Features of Sphinx
- Quick index creation: An index of nearly 1 million records can be created in about 3 minutes, and the incremental index method is used to rebuild the index very quickly.
- Lightning-fast retrieval speed: Despite the large data volume of 10 million pieces, the data query speed is above milliseconds, and the average query speed for 2-4G text volume is less than 0.1 seconds.
- The retrieval API is designed for many scripting languages, such as PHP, Python, Perl , Ruby, etc., so you can easily call Sphinx related interfaces in most programming applications.
- There's a storage engine plugin designed for MySQL, so if you use Sphinx on MySQL, it's a no-brainer.
- Support distributed search, can scale system performance horizontally.
PHP+MySQL+Sphinx search engine architecture diagram
Install Sphinx in MySQL
There are two ways to install Sphinx on MySQL:
- The first method is to use API calls. We can use the API functions of programming languages such as PHP, Python, Perl , Ruby, etc. to query. This method does not need to recompile MySQL, and the changes between modules are relatively small and relatively flexible.

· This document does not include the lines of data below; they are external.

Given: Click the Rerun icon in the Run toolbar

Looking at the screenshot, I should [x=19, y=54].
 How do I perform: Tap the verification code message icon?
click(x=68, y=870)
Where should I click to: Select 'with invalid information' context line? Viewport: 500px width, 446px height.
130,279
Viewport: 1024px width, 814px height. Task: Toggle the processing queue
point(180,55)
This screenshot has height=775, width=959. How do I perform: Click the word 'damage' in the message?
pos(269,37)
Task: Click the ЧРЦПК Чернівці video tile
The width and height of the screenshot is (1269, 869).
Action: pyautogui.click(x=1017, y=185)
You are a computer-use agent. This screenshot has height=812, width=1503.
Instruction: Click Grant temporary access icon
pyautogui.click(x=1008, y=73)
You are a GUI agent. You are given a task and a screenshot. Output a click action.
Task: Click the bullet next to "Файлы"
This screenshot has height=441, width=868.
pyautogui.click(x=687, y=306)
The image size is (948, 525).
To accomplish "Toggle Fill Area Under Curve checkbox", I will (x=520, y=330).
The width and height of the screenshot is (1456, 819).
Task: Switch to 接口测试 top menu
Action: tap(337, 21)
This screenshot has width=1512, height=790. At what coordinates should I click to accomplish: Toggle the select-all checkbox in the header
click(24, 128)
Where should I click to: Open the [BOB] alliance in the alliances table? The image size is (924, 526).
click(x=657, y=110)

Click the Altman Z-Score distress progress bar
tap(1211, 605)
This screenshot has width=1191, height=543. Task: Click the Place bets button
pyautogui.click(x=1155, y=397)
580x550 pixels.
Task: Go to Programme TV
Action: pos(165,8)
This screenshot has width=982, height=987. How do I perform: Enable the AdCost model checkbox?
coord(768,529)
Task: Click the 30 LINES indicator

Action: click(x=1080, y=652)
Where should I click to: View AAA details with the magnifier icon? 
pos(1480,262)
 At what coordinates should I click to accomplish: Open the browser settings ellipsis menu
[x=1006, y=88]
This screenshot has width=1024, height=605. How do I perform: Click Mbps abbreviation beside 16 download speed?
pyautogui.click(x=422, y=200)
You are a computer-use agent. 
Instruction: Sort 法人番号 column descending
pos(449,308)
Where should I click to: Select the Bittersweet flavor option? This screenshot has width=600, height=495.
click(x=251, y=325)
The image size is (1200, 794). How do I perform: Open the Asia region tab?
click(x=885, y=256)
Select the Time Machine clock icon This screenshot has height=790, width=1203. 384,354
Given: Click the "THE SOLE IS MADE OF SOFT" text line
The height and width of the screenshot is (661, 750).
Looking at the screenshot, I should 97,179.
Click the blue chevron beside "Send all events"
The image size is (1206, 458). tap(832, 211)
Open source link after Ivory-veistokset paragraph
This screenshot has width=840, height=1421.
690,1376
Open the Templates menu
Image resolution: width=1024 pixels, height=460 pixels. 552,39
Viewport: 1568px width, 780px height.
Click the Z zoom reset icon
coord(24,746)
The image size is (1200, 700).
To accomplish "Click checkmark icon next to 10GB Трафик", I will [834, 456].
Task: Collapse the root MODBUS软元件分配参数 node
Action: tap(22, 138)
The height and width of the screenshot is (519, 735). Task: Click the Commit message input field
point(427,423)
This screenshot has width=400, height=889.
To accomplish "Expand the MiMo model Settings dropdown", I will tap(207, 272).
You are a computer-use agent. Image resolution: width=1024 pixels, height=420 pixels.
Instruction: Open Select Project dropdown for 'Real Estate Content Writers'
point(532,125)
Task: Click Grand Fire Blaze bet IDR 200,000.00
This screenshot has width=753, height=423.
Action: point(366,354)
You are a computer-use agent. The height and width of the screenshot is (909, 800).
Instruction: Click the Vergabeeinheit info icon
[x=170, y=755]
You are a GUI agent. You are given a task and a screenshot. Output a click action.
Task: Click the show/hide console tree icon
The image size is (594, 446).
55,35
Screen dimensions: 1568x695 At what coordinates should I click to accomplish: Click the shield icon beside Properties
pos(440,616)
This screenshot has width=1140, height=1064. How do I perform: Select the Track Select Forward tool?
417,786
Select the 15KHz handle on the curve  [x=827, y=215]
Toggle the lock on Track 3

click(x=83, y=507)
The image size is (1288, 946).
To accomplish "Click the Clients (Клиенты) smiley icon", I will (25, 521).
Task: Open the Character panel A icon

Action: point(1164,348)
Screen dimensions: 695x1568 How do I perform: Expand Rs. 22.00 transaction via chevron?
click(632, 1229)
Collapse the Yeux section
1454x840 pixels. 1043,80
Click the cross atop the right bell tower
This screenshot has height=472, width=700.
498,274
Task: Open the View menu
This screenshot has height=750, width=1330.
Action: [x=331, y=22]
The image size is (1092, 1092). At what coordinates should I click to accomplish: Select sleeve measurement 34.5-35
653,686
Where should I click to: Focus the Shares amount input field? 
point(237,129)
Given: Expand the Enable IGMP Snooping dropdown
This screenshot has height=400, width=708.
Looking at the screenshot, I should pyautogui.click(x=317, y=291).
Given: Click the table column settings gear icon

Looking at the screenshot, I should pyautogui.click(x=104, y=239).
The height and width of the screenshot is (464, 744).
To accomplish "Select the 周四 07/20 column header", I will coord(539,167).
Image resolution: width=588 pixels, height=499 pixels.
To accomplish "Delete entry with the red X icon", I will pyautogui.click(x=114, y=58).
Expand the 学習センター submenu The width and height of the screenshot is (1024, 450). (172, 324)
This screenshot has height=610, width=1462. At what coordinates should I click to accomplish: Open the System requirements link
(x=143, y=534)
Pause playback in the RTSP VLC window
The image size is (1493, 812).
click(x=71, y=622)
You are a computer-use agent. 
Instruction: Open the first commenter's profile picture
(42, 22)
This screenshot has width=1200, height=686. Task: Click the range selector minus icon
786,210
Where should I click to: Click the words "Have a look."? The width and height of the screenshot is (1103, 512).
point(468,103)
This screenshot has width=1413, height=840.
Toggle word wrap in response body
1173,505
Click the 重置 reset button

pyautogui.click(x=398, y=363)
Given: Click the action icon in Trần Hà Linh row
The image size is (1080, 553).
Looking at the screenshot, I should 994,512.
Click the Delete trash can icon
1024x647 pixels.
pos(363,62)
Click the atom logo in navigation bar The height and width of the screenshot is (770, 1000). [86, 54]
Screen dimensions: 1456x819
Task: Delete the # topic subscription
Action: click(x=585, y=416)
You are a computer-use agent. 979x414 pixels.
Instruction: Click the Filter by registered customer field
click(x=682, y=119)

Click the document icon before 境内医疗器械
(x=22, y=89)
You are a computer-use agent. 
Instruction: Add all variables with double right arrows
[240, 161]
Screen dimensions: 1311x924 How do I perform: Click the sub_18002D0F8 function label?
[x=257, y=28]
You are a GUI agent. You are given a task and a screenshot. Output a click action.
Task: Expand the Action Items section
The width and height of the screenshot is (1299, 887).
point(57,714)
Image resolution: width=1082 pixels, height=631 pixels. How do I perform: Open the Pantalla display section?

- The second method is to recompile MySQL and compile Sphinx into MySQL as a plug-in. This method requires less changes to the program and only needs to change the SQL statement, but the premise is that your MySQL version must be above 5.1.
The following is the first installation method:
#Download the latest stable version
wget http://www.sphinxsearch.com/downloads/sphinx-0.9.9.tar.gz
tar xzvf sphinx-0.9.9.tar.gz
cd sphinx-0.9.9
./configure --prefix=/usr/local/sphinx/ --with-mysql --enable-id64
make
make install
Sphinx Chinese word segmentation plugin Coreseek installation
Note: The installation tutorial of coreseek comes from here , the following is the detailed process:
Install and upgrade autoconf
Because coreseek requires autoconf 2.64 or later, autoconf needs to be upgraded, otherwise an error will be reported. Download autoconf-2.64.tar.bz2 from http://download.chinaunix.net/download.php?id=29328&ResourceID=648 . The installation method is as follows:
tar -jxvf autoconf-2.64.tar.bz2
cd autoconf-2.64
./configure
make
make install
download coreseek
The new version of coreseek puts the dictionary and sphinx source in one package, so just download the coreseek package.
wget http://www.wapm.cn/uploads/csft/3.2/coreseek-3.2.14.tar.gz
Install mmseg (dictionary used by coreseek)
tar xzvf coreseek-3.2.14.tar.gz
cd mmseg-3.2.14
./bootstrap #The warning information output can be ignored. If an error occurs, it needs to be resolved./configure
--prefix=/usr/ local /mmseg3
make && make install
cd ..
Install coreseek (sphinx)
cd csft-3.2.14
sh buildconf.sh #The warning information output can be ignored. If an error occurs, it needs to be resolved./configure
--prefix=/usr/ local /coreseek --without-unixodbc --with-mmseg --with-mmseg-includes=/ usr/ local /mmseg3/include/mmseg/ --with-mmseg-libs=/usr/ local /mmseg3/lib/ --with-mysql
make && make install
cd ..
Test mmseg word segmentation and coreseek search
Remarks: It is necessary to pre-set the character set to zh_CN.UTF-8 to ensure that Chinese is displayed correctly. My system character set is also en_US.UTF-8.
cd testpack
cat var/ test /test.xml #This should display Chinese correctly
/usr/ local /mmseg3/bin/mmseg -d /usr/ local /mmseg3/etc var/ test /test.xml
/usr/local/coreseek/bin/indexer -c etc/csft.conf --all
/usr/ local /coreseek/bin/search -c etc/csft.conf web search
At this point the correct one should return
words:
1. 'Network' : 1 documents, 1 hits
2. 'Search' : 2 documents, 5 hits
Generate mmseg thesaurus and configuration files
The new version has been automatically generated.
Summarize
As a high-performance SQL full-text search engine, Sphinx deserves continued attention from developers, especially its multi-language API support, which makes it easier for developers to apply.